Program to Calculate Optimal Propensity Score
Project description
Propensity Score Calculator
Estimate the Propensity Score in Python following Imbens and Rubin (2015a). The following additional methods are incorporated:
-
Strata based on the estimated propensity score Imbens and Rubin (2015a)
-
Suggested Maximum and Minimum values of the propensity score to maintain covariate balance through trimming Imbens and Rubin (2015b)
-
Matching (with/without replacement) based on the estimated propensity score Imbens and Rubin (2015c)
This package has been constructed with the end-user (likely a social science researcher) in mind. Several notable features that make this package unique:
-
Testing for important covariates/features in the propensity score is done in parallel (optional, default is True) which greatly reduces the time required for completion. Testing features is not required to utilize the matching and stratifying methods; see below for information about fitting the propensity score without testing any variables.
-
The matching algorithm has been optimized with a recursive-binary search function. This means iteration over the potential controls happens in O(logN) time. In testing, runtime for matching with replacement for 100k treated units and 500k control units was <5 seconds on my personal laptop with 8 cores. Matching without replacement for the same set was 1.75 minutes.
New Features in Most Recent Version
- Faster solver for generating matches (see above).
- Addition of caliper so that the user can make sure matches fall within some bandwidth in propensity score or log-odds units.
- A feature that automatically standardizes variables for the user.
Installation
Use pip
to install:
pip install propensityscore
Description
This package allows one to estimate the propensity score (the probability of being in the treated group) following the general methodology laid out in Imbens and Rubin (2015a).

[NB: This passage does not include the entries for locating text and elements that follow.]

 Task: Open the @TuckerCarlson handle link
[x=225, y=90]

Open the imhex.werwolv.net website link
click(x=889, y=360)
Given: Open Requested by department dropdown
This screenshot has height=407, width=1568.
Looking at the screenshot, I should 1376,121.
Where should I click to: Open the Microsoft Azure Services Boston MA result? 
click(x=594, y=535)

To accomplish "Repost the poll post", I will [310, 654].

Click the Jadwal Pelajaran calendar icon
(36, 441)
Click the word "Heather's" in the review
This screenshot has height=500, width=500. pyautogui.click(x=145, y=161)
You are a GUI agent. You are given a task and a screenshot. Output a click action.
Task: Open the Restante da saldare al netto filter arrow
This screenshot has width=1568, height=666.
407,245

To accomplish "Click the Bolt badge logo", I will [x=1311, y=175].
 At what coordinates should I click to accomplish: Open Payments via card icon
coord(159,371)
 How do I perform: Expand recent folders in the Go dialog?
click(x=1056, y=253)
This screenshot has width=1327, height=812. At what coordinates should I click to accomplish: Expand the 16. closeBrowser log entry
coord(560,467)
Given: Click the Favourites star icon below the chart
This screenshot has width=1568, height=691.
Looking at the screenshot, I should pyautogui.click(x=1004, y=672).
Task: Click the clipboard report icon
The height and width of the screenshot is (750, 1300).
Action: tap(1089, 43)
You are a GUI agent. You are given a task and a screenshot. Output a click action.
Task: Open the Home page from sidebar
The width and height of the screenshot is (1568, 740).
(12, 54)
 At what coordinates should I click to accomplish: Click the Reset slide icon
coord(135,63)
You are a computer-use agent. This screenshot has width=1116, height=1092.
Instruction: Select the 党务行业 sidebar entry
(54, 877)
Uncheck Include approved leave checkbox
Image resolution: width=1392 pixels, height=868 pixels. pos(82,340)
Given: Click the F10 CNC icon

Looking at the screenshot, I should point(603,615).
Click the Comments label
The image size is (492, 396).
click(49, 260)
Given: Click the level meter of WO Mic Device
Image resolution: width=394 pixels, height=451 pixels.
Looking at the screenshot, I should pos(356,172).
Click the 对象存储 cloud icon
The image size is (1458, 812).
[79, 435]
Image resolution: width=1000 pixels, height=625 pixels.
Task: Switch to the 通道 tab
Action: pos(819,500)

Support currently exists for first and second order terms. The method estimates in 3 steps. The first is done by the user, the remaining are done by the code.
Step 1
Choose which covariates you think are relevant and should always be included in the propensity score equation. These will be in main_vars
in the code.
Step 2
Add additional linear terms that will be tested. These are specified by test_vars
. These will be selected one-by-one according to which gives the largest overall gain in log odds in the propensity score calculation. In each step we take the max such that the gain is greater than a predetermined value (the default is 1). Once no remaining variable gives a gain of at least one, the linear portion terminates.
Step 3
Quadratic and interaction terms are automatically generated from the main_vars
and the test_vars
and these are compared in the same way as the linear terms except the log odds must increase by a separate amount (default is 2.71).
Tips and Notes
- If one would like to use all of the modules embedded in the propensity score class without testing any variables, feel free to
fit
the model with onlymain_vars
and set thetest_second_order=False
. Alternatively, one could test second order combinations of allmain_vars
by setting that argument toTrue
. Similarly, it is possible to only test first order variables by specifying them intest_vars
. - You must have enough control units to match without replacement, the program will warn you otherwise.
- If you want to employ a hybrid matching strategy (whereby you ensure that a particular covariate is matched on, and then within each set of covariates, the best match is chosen), you can do this by selecting an additional Series or DataFrame with the same index as the original data, and specifying
match_covs
in the matching module. If you specify a list, the values in this list must have been searched over in the original propensity score fit. Please note that you should only do this with categorical data; you cannot do a hybrid matching method with continuous data.
Example Use
The following is sample code to illustrate the use:
from propensityscore import PropensityScore
import sklearn.datasets
import numpy as np
import pandas as pd
X, y = sklearn.datasets.make_classification(n_samples=30000, n_features=3000,
n_informative=100, n_redundant=0, n_repeated=0)
df = pd.DataFrame(X).iloc[:,:100]
df.columns=['x{}'.format(str(ii).zfill(3)) for ii in range(100)]
main_vars = ['x002','x003'] # we think these are important
test_vars = [x for x in df.columns if x not in main_vars]
df.loc[:,'treated'] = y
# take a sample of the treated units and all of the control units (for matching without replacement)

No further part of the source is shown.